Umgekehrt ist das Misstrauen in der SPÖ gegenüber der ÖVP, die in den letzten Jahren ganz nach ihrem Geschmack (und unter Aufbrechung gewachsener, die Gewerkschaften begünstigender Strukturen) modernisiert hat, nicht einfach dadurch wegzubringen, dass man sich mit dieser Partei in eine Koalition begeben hat. Wenn Alfred Gusenbauer sehr konsequent seine Rolle als Saubermann pflegt, dann meint er nicht nur das, was er offen anspricht - die realen oder vermeintlichen Skandale der vorherigen Regierung.

Der Bundeskanzler erhebt mit seinem Anspruch, die SPÖ müsse an der Spitze der Moralpyramide stehen, implizit den Vorwurf, dass nicht nur die Methoden, sondern vor allem die Richtung der früheren Regierung und des nunmehrigen Regierungspartners moralisch nicht gerechtfertigt gewesen wären, weil sie zu Ungerechtigkeiten und Schieflagen in der Verteilungspolitik geführt hätten. Und das ist aus sozialdemokratischer Sicht noch viel weniger verzeihlich - aber medial weniger leicht skandalisierbar - als der Eurofighter-Kauf.
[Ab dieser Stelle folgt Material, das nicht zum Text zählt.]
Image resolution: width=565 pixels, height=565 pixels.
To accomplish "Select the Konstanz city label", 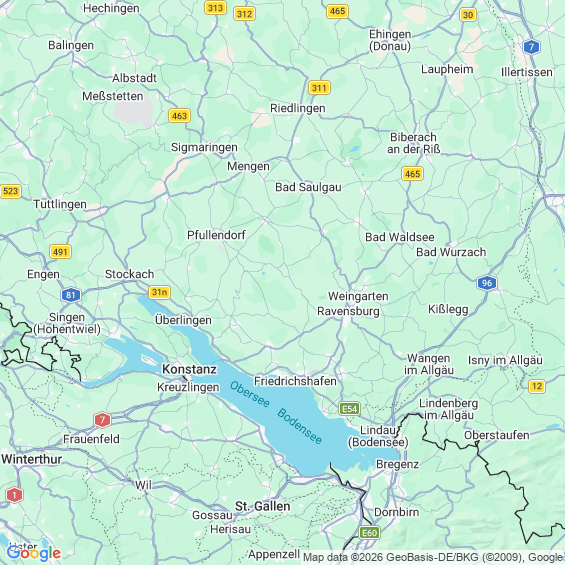I will pos(190,369).
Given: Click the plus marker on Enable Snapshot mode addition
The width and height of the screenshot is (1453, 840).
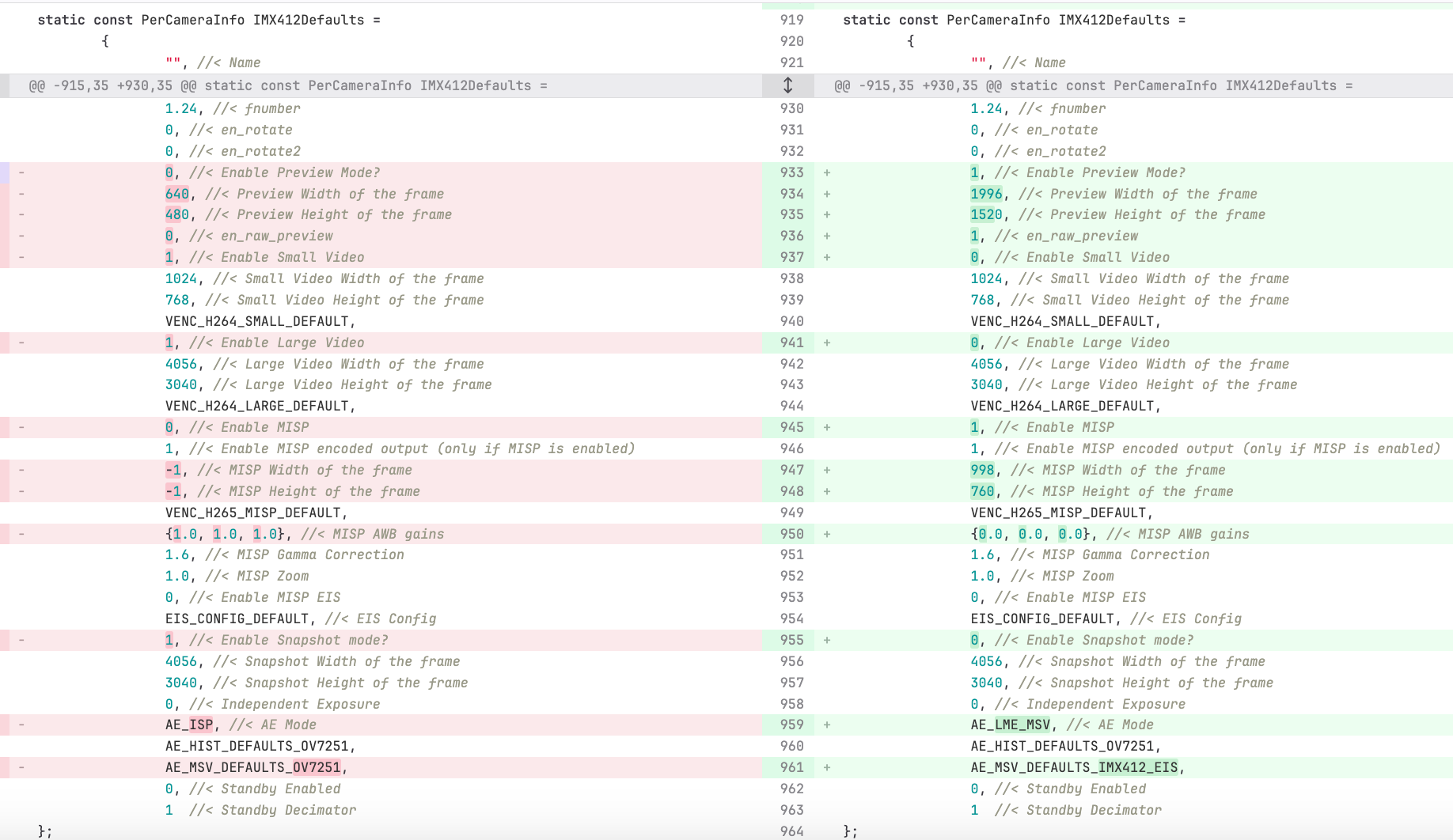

Der ist und bleibt wohl noch auf einige Zeit ein symbolbeladenes Streitthema, in dem es unversöhnliche Positionen gibt: Die Befürworter in der ÖVP sehen darin das beste Gerät zu einem fairen Preis, bei dessen Beschaffung es allenfalls ein paar die Optik störende Begleitumstände gegeben habe.

Die Gegner in der größeren Regierungspartei sehen ihre Kompromissbereitschaft ohnehin als überdehnt an: War die SPÖ noch vor einem Jahr weit gehend fundamental gegen jegliche Abfangjäger, so hat sie jetzt deren prinzipielle Notwendigkeit anerkannt - aber weniger leistungsfähige kämen ihrer pazifistischen Grundeinstellung eher entgegen; dies ganz unabhängig davon, ob nun der Nachweis gelingt, dass der Eurofighter-Kauf aufgrund von rechtswidrigen Umständen zustande gekommen ist.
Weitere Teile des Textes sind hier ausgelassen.